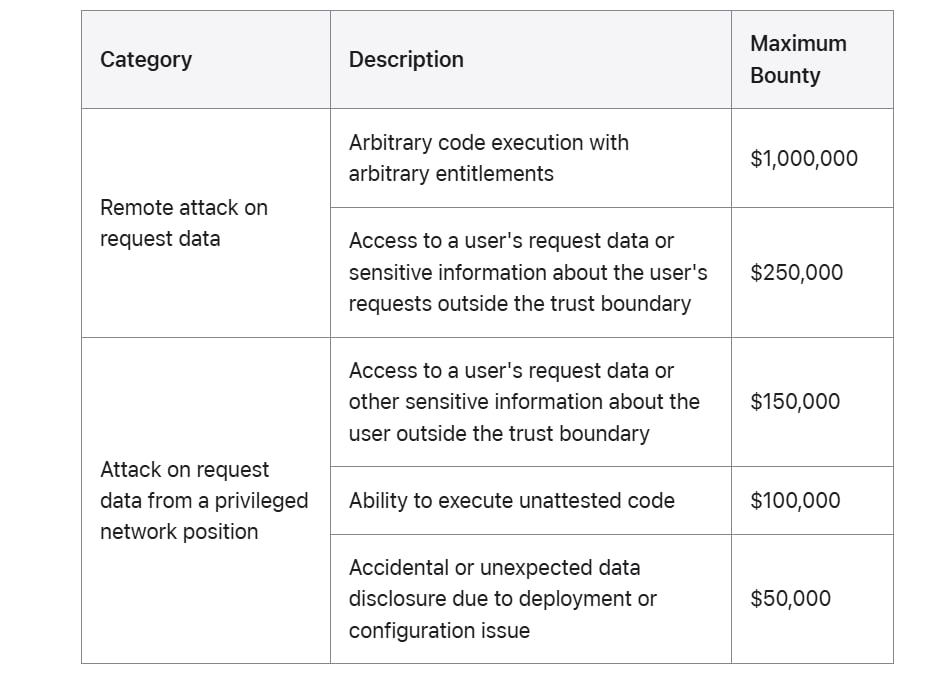Viewport: 950px width, 673px height.
Task: Click the description beside the $250,000 bounty
Action: point(525,272)
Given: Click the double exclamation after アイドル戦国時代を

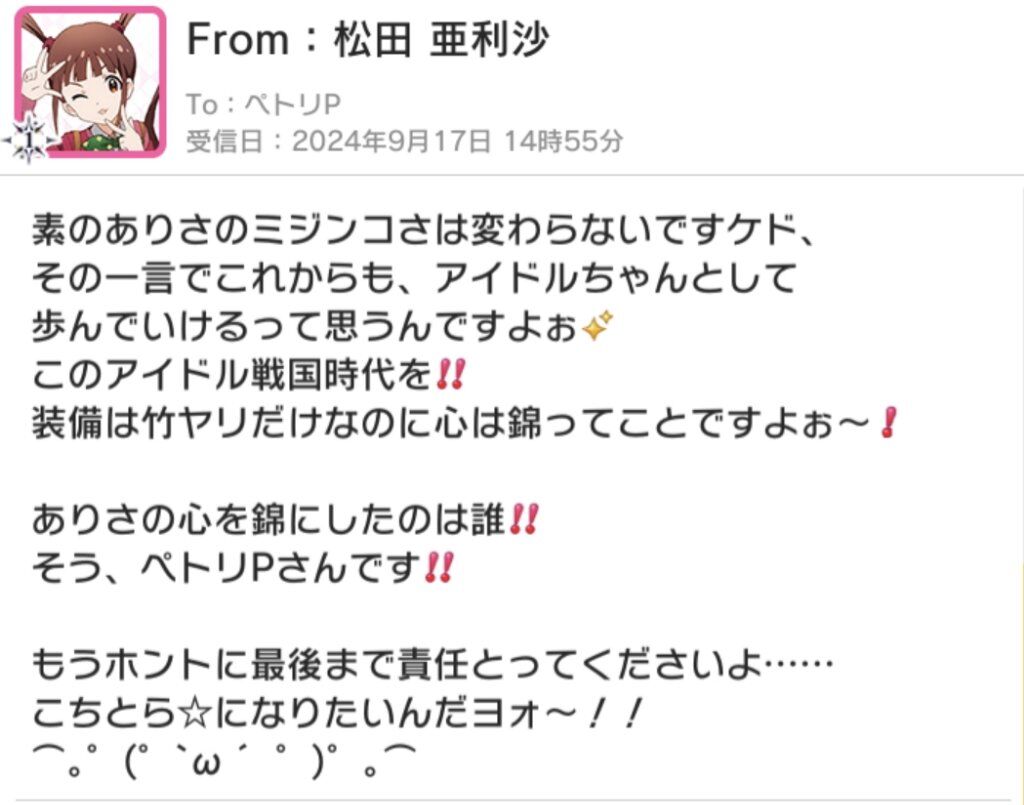Looking at the screenshot, I should (x=450, y=374).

=-=-=-=-=

** INSTRUCTIONS TO FOLLOW **
Copying starts at the line containing "Given: Click the" and ends at the last line of the material above; repeat only those lines exactly and omit the pictures.

** RESPONSE TO THIS TASK **
Given: Click the double exclamation after アイドル戦国時代を

Looking at the screenshot, I should (x=450, y=374).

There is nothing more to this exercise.